Directive:
Return verbatim the rows from the line containing "has width=1840, height=974." through the line containing "Action: 441,924", including both of those lines.

Information supplied:
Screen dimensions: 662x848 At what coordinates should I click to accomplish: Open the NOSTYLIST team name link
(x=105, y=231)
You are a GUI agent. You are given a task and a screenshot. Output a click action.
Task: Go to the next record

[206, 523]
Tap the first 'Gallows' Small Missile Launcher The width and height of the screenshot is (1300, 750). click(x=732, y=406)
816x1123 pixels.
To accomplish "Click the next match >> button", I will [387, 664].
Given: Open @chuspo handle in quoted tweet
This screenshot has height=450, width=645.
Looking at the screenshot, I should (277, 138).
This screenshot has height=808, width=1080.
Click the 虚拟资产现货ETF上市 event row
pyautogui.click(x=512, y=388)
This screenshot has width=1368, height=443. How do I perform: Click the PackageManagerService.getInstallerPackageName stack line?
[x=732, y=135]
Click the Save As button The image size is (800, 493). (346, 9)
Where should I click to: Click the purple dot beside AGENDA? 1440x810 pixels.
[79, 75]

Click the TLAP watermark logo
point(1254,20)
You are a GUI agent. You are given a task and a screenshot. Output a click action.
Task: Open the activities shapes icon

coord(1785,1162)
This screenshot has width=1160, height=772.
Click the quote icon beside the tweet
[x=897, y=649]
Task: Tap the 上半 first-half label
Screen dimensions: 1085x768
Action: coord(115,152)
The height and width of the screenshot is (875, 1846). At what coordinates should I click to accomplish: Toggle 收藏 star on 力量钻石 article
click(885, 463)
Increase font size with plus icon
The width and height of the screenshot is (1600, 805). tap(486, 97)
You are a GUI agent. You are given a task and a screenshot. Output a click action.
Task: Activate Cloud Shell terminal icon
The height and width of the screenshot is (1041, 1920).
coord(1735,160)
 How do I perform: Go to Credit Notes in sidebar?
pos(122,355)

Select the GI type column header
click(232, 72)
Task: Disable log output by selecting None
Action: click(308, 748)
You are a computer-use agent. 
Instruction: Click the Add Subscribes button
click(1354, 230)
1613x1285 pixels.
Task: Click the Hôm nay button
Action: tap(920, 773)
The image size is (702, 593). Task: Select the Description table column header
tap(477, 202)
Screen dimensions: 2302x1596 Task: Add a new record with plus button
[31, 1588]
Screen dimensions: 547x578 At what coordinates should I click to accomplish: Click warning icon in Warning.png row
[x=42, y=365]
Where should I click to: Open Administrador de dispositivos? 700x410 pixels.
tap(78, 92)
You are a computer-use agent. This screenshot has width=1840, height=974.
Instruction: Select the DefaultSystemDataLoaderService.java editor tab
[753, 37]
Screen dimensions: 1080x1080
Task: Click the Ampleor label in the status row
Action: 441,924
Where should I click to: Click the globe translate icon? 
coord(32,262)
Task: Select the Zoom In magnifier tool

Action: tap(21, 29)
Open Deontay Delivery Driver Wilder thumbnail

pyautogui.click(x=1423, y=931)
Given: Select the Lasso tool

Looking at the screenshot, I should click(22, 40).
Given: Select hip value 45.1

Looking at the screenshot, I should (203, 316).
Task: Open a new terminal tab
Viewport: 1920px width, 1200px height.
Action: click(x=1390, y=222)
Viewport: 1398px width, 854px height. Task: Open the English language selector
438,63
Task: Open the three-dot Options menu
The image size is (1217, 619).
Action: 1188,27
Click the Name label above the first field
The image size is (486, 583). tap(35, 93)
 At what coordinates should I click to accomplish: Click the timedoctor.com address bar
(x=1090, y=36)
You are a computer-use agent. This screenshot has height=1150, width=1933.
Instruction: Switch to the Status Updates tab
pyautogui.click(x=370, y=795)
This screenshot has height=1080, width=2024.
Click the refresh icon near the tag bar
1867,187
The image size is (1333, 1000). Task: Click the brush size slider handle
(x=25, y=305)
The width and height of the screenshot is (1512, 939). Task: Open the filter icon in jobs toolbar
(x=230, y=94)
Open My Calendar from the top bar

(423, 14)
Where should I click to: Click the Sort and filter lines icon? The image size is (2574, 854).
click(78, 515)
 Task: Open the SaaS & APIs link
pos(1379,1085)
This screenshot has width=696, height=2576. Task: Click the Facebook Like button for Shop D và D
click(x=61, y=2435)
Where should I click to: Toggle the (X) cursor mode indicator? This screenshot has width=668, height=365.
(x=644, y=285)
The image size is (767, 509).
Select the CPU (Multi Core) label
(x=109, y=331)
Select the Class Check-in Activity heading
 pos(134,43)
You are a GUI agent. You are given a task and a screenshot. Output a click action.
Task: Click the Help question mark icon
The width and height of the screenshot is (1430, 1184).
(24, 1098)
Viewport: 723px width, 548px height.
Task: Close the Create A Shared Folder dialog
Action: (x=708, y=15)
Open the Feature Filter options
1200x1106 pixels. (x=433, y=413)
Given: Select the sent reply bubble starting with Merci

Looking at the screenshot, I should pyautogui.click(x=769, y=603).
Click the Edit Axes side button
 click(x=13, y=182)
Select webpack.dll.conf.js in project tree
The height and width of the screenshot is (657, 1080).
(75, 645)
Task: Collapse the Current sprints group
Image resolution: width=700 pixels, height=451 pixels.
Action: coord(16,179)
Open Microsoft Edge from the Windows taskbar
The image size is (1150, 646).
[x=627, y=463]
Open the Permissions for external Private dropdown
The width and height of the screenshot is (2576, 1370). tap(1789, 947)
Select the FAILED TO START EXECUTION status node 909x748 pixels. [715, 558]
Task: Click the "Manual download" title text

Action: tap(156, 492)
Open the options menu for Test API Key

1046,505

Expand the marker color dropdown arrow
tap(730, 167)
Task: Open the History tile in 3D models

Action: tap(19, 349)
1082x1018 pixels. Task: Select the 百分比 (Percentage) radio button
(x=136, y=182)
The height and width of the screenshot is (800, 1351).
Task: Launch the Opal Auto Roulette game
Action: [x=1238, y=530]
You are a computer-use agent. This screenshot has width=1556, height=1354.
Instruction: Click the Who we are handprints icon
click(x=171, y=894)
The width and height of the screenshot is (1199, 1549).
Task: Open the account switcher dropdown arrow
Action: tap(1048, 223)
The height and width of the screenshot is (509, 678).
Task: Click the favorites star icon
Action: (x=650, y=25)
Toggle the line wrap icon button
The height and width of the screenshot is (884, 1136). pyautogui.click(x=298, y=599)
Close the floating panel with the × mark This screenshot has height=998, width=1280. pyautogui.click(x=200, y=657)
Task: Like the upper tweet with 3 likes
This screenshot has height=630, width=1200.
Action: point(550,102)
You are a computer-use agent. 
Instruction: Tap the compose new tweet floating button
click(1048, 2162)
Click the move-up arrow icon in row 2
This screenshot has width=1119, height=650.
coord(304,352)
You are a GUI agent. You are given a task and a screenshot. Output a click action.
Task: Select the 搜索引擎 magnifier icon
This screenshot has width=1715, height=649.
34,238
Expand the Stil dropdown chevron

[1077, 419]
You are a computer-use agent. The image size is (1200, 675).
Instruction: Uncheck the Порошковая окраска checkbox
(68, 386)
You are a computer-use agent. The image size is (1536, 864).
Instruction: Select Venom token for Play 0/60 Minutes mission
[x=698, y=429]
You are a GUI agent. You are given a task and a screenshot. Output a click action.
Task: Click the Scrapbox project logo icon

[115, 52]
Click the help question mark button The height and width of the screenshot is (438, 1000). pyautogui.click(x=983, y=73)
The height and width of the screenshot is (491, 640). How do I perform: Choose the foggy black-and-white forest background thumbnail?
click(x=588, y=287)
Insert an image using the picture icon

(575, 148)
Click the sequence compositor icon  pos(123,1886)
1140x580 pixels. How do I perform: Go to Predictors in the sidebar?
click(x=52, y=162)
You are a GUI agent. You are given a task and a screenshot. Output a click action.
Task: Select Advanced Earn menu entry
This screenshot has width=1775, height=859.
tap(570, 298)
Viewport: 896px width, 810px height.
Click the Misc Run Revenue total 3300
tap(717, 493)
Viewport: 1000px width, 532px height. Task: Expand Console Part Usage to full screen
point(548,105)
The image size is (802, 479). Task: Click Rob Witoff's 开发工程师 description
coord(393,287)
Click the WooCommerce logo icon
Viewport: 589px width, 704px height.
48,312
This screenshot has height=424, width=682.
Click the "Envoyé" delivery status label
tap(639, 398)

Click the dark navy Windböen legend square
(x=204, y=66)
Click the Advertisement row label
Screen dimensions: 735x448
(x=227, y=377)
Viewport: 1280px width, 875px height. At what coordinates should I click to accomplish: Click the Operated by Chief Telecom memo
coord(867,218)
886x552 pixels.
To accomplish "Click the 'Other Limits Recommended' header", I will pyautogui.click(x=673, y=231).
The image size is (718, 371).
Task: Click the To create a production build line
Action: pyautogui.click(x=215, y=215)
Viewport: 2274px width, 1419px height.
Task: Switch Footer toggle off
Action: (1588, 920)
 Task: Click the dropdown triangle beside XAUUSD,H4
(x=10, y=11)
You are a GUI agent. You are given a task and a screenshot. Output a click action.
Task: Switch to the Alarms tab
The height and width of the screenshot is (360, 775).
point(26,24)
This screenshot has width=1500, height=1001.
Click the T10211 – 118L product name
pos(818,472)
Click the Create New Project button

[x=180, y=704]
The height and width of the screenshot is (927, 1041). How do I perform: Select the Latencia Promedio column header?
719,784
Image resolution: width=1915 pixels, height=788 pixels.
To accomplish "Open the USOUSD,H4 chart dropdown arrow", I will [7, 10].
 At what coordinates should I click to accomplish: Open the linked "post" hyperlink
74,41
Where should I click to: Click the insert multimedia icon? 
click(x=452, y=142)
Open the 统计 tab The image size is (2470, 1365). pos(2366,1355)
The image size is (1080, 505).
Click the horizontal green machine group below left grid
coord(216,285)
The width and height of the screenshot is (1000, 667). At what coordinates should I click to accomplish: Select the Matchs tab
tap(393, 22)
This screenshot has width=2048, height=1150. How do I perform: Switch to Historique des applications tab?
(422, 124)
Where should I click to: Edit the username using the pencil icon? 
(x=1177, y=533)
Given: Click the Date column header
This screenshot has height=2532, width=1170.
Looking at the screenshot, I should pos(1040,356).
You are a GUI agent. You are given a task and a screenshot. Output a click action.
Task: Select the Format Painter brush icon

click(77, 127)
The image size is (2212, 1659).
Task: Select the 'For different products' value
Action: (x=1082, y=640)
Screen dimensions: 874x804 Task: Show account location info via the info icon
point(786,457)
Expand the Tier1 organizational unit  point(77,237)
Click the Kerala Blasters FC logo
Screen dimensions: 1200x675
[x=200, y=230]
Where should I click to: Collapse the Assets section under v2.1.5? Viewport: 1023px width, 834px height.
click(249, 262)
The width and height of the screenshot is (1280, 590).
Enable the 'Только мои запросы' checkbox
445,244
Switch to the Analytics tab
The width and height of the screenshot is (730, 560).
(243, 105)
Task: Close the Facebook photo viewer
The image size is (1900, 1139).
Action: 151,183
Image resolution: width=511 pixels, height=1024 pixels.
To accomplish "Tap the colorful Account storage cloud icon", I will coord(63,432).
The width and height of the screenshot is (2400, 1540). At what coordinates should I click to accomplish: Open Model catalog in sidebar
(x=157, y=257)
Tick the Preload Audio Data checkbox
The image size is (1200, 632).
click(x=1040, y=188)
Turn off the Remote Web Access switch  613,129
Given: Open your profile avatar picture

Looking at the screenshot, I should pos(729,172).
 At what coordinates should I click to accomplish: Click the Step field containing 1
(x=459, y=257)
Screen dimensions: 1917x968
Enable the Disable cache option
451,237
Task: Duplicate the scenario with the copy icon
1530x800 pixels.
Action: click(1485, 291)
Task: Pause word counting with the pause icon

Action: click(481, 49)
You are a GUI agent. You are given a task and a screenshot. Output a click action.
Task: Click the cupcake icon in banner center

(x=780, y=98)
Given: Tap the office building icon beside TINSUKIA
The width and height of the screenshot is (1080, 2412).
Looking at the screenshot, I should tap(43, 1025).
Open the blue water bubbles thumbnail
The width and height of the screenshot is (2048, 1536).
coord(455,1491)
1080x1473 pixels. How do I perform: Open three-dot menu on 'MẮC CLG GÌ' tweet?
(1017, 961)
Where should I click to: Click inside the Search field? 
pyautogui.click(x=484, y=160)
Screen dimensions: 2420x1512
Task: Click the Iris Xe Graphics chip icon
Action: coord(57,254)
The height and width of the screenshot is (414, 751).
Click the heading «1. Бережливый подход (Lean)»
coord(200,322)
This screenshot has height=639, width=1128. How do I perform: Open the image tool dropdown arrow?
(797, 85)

Exercise response:
You are a computer-use agent. This screenshot has width=1840, height=974.
Instruction: Select the DefaultSystemDataLoaderService.java editor tab
[753, 37]
Screen dimensions: 1080x1080
Task: Click the Ampleor label in the status row
Action: 441,924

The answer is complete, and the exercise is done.